ACERRA - Si è svolta venerdì 28 gennaio, alle ore 18, l’intitolazione della biblioteca della “Casa del cinema e delle arti” di Acerra al principe della risata Totò, presso l’ex granile del castello baronale. Durante la cerimonia di inaugurazione, alla quale ha partecipato anche Elena De Curtis. nipote del grande attore, verranno presentati diversi libri e poesie che hanno come protagonista l’indimenticabile Antonio De Curtis.
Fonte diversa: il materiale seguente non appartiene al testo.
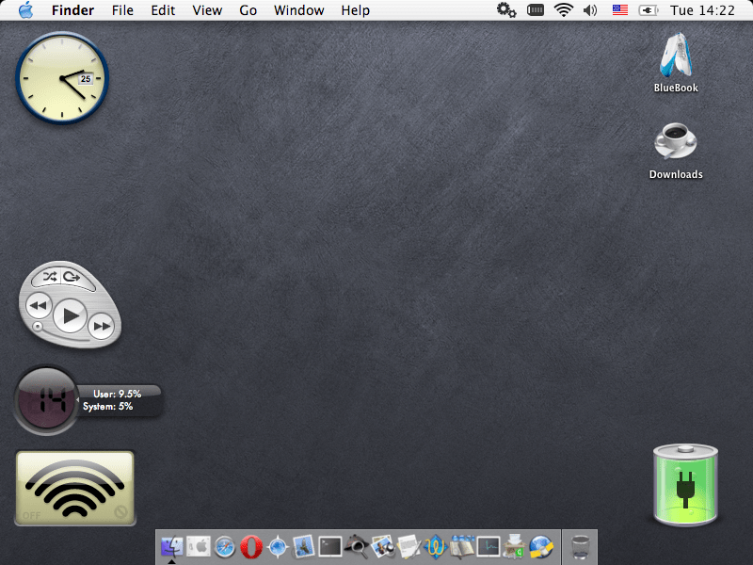Open the Go menu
Tra i testi presentati non poteva mancare quello pubblicato dalla casa editrice caivanese LFA Publisher, scritto da Lello Lucignano, “Permette? Decio Cavallo”. Il saggio, che celebra Totò, pone l’accento su tutti quegli attori, spesso poco più che comparse come Peppiniello di “Miseria e Nobiltà” e Cuncettella de “Un turco napoletano”, che con una semplice battuta hanno lasciato una firma indimenticabile nel macrocosmo di Totò. A sostituire Lello Lucignano, impegnato altrove, ci ha pensato il dottore Pietro Santoro che ha donato alla biblioteca una copia del libro targato LFA. Napoli ha bisogno di rinascere e la cultura del ricordo è sicuramente la strada giusta.